= Seir al-Ebad elal-Ma'ad =

Old Persian poetry book

Seir al-Ebad elal-Ma'ad (meaning: the journey of the servants in return to origin) is a poetry book of Sanai in form of Masnavi which moral issues are discussed. Its release date back to year 1131 AD (525 AH). In this book, Sanai discusses the creation of man and psyches and wisdoms through allegory. The Masnavi of Seir al-Ebad elal-Ma'ad was composed in same rhythm of Hadiqat ul-Haqiqah and is about 800 verses long.

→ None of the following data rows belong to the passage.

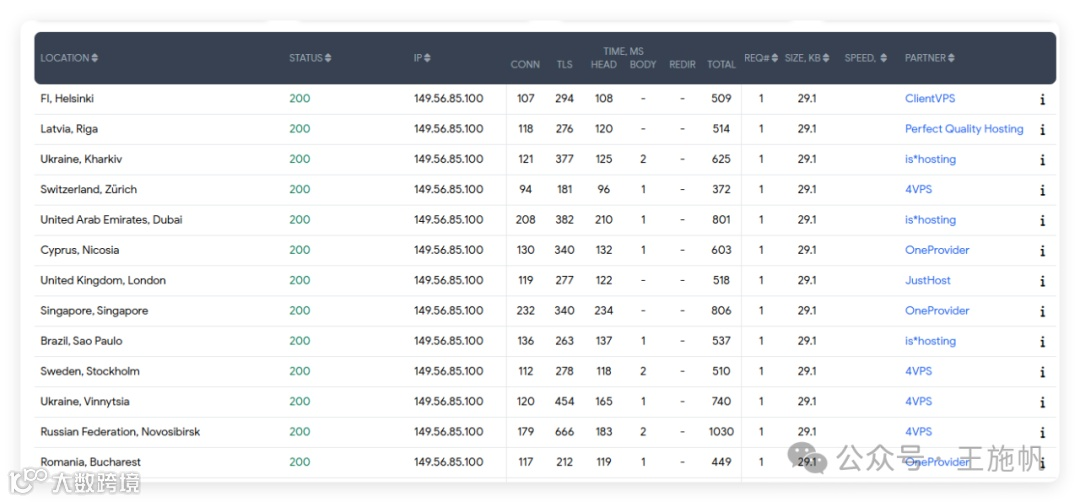Sort the table by the LOCATION column
This screenshot has width=1080, height=502.
(69, 58)
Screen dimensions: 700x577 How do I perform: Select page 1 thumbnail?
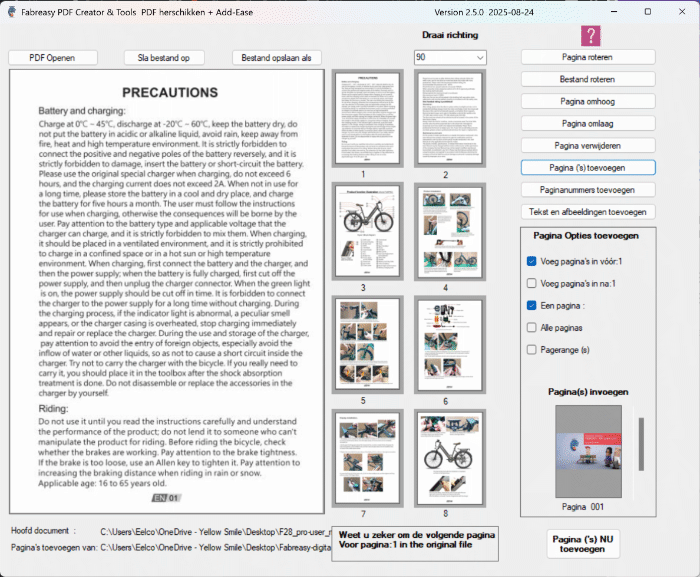(363, 118)
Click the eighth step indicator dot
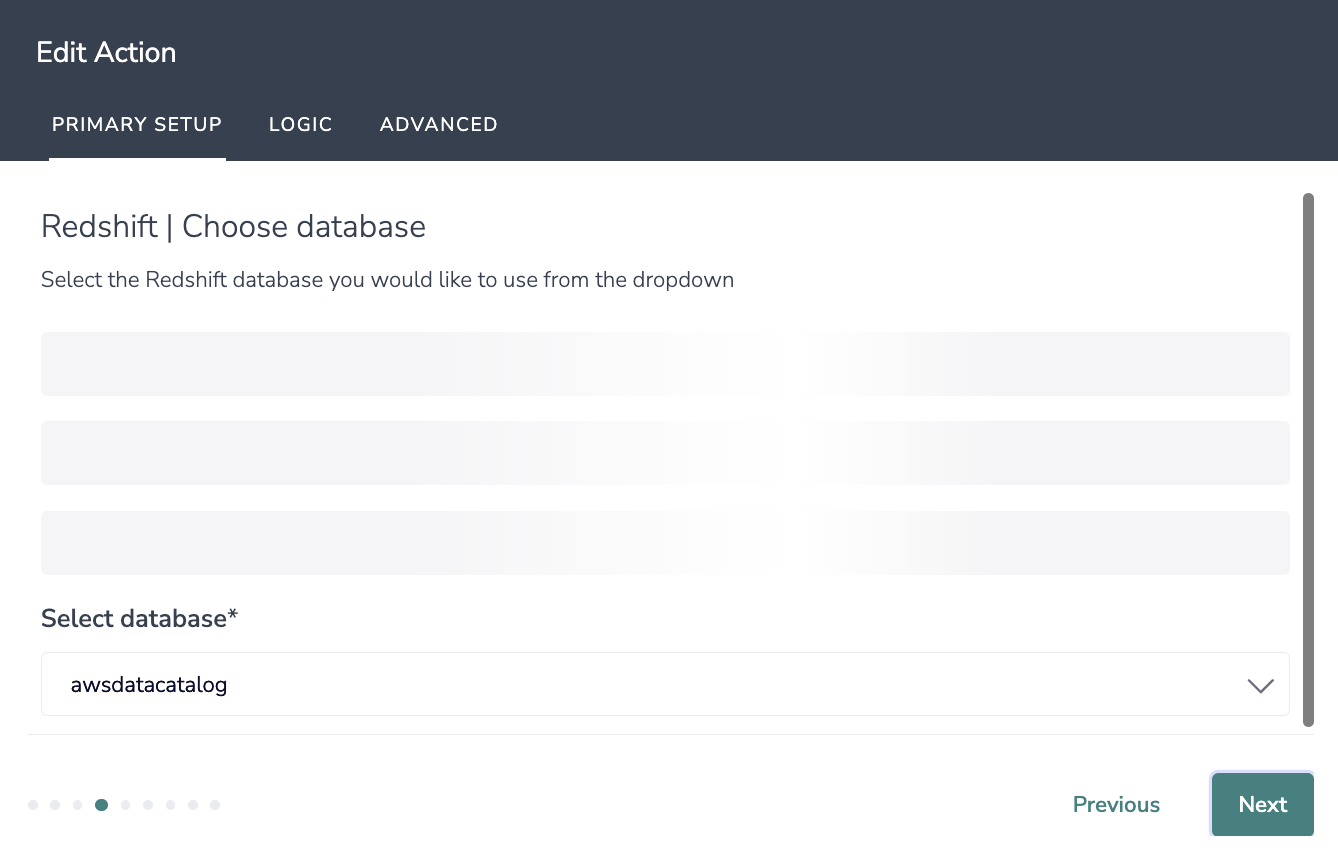 point(193,805)
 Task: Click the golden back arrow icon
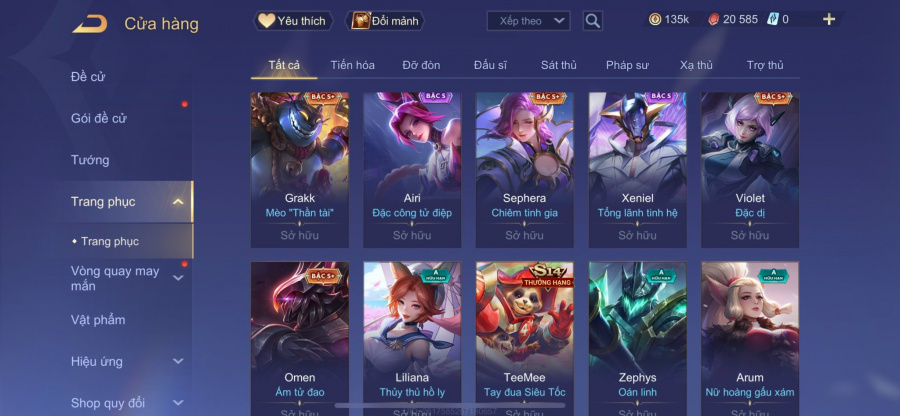click(90, 24)
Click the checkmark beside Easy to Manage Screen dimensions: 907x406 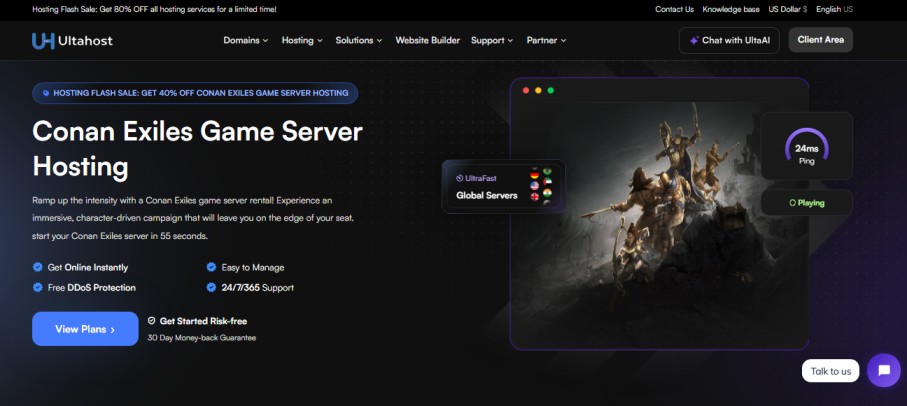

Sanai composed Seir al-Ebad elal-Ma'ad in Sarakhs, Razavi Khorasan province, Iran and finished it with the praise of someone called Abu al-Mafakher Saif al-Din Muhammad ibn Mansour, the judge of Sarakhs.

Seir al-Ebad elal-Ma'ad is in fact an allusion to the journey of the mystic in the authorities of annihilation. During it, the poet narrates the story of the passage of the soul, guiding by intellect through the levels and curtains of a Neoplatonism world. Similar to this work in European literature is Dante's Divine Comedy. In pre-Islamic literature, the text of Book of Arda Viraf depicts an enduring theme of spiritual journey to the other world.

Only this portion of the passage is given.